Preguntas frecuentes sobre la partición de herencia
¿Qué es la partición de herencia?
Es el acto por el cual los bienes dejan de pertenecer a todos los herederos en común y se adjudican a cada uno en particular. Es la etapa que cierra la sucesión.
¿Es lo mismo que la declaratoria de herederos?
No. La declaratoria dice quiénes son los herederos. La partición define qué bienes recibe cada uno. Son dos momentos distintos y la partición viene después.
¿Se puede hacer sin ir a juicio?
Sí, cuando todos los herederos son mayores, capaces, están presentes y hay acuerdo entre ellos. En ese caso puede hacerse en la forma que las partes decidan.
¿Cuándo tiene que ser judicial?
Cuando hay herederos menores de edad, con capacidad restringida o ausentes. También cuando no hay acuerdo entre los herederos o cuando un acreedor se opone.
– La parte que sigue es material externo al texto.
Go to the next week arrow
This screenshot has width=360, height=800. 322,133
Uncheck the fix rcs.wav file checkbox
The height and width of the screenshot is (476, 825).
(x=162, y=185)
¿Hay que vender la casa para repartir?
No necesariamente. Se puede compensar en dinero, adjudicar con diferencias entre bienes, acordar el uso o usar la licitación entre herederos. La venta es una opción más.
¿Puedo pedir la partición si los demás no quieren?
Sí. Ningún heredero está obligado a permanecer en la indivisión, salvo los supuestos acotados de indivisión forzosa, que tienen plazo.
¿Qué pasa si un heredero vive en la casa?
Es una situación con reglas propias. Puede corresponder que abone un canon por el uso exclusivo del inmueble, y hay vías para destrabar el reparto.
¿Se pueden repartir algunos bienes y dejar otros?
Sí, mediante la partición parcial. Permite adjudicar aquello sobre lo que hay acuerdo y dejar pendiente lo que se discute.